WHAT TO DO:
Print out the entries that follow exactly, missing none.

Stored data entries:
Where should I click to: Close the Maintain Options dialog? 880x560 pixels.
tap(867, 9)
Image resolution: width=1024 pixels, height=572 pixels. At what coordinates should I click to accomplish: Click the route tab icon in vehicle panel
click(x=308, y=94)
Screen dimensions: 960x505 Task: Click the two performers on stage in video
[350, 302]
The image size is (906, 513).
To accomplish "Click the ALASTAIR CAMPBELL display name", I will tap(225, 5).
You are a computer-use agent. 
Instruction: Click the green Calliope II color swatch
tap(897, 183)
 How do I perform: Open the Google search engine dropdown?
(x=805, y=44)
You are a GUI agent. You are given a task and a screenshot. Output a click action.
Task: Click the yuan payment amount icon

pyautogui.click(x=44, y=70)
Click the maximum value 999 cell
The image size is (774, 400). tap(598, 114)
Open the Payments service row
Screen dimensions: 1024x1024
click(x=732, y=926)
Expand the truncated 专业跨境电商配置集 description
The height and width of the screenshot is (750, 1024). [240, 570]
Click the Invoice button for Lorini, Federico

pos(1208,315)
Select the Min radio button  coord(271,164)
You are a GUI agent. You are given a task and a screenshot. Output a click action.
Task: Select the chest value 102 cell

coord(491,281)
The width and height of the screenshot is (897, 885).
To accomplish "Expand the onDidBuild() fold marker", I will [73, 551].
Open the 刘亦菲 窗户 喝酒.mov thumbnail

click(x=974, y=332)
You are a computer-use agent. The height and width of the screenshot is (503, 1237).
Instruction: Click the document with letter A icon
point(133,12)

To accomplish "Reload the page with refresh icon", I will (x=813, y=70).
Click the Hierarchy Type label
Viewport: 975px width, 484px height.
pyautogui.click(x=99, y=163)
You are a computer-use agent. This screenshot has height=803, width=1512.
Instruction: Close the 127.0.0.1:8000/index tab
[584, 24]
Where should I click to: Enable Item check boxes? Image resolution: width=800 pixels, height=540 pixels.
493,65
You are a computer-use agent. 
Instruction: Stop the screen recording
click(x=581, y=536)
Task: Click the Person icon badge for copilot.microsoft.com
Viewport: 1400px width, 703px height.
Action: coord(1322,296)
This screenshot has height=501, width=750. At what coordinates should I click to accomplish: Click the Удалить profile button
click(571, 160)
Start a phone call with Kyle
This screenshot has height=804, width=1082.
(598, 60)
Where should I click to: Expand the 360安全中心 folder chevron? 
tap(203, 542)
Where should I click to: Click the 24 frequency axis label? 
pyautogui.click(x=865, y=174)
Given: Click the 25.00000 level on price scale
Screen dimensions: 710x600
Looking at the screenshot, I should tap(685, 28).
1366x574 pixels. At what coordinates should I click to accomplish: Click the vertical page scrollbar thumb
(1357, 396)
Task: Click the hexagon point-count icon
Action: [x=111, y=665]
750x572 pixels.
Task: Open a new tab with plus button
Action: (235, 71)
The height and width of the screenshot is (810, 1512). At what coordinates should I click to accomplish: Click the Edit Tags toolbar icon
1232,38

REPLY TO THE TASK:
Where should I click to: Close the Maintain Options dialog? 880x560 pixels.
tap(867, 9)
Image resolution: width=1024 pixels, height=572 pixels. At what coordinates should I click to accomplish: Click the route tab icon in vehicle panel
click(x=308, y=94)
Screen dimensions: 960x505 Task: Click the two performers on stage in video
[350, 302]
The image size is (906, 513).
To accomplish "Click the ALASTAIR CAMPBELL display name", I will tap(225, 5).
You are a computer-use agent. 
Instruction: Click the green Calliope II color swatch
tap(897, 183)
 How do I perform: Open the Google search engine dropdown?
(x=805, y=44)
You are a GUI agent. You are given a task and a screenshot. Output a click action.
Task: Click the yuan payment amount icon

pyautogui.click(x=44, y=70)
Click the maximum value 999 cell
The image size is (774, 400). tap(598, 114)
Open the Payments service row
Screen dimensions: 1024x1024
click(x=732, y=926)
Expand the truncated 专业跨境电商配置集 description
The height and width of the screenshot is (750, 1024). [240, 570]
Click the Invoice button for Lorini, Federico

pos(1208,315)
Select the Min radio button  coord(271,164)
You are a GUI agent. You are given a task and a screenshot. Output a click action.
Task: Select the chest value 102 cell

coord(491,281)
The width and height of the screenshot is (897, 885).
To accomplish "Expand the onDidBuild() fold marker", I will [73, 551].
Open the 刘亦菲 窗户 喝酒.mov thumbnail

click(x=974, y=332)
You are a computer-use agent. The height and width of the screenshot is (503, 1237).
Instruction: Click the document with letter A icon
point(133,12)

To accomplish "Reload the page with refresh icon", I will (x=813, y=70).
Click the Hierarchy Type label
Viewport: 975px width, 484px height.
pyautogui.click(x=99, y=163)
You are a computer-use agent. This screenshot has height=803, width=1512.
Instruction: Close the 127.0.0.1:8000/index tab
[584, 24]
Where should I click to: Enable Item check boxes? Image resolution: width=800 pixels, height=540 pixels.
493,65
You are a computer-use agent. 
Instruction: Stop the screen recording
click(x=581, y=536)
Task: Click the Person icon badge for copilot.microsoft.com
Viewport: 1400px width, 703px height.
Action: coord(1322,296)
This screenshot has height=501, width=750. At what coordinates should I click to accomplish: Click the Удалить profile button
click(571, 160)
Start a phone call with Kyle
This screenshot has height=804, width=1082.
(598, 60)
Where should I click to: Expand the 360安全中心 folder chevron? 
tap(203, 542)
Where should I click to: Click the 24 frequency axis label? 
pyautogui.click(x=865, y=174)
Given: Click the 25.00000 level on price scale
Screen dimensions: 710x600
Looking at the screenshot, I should tap(685, 28).
1366x574 pixels. At what coordinates should I click to accomplish: Click the vertical page scrollbar thumb
(1357, 396)
Task: Click the hexagon point-count icon
Action: [x=111, y=665]
750x572 pixels.
Task: Open a new tab with plus button
Action: (235, 71)
The height and width of the screenshot is (810, 1512). At what coordinates should I click to accomplish: Click the Edit Tags toolbar icon
1232,38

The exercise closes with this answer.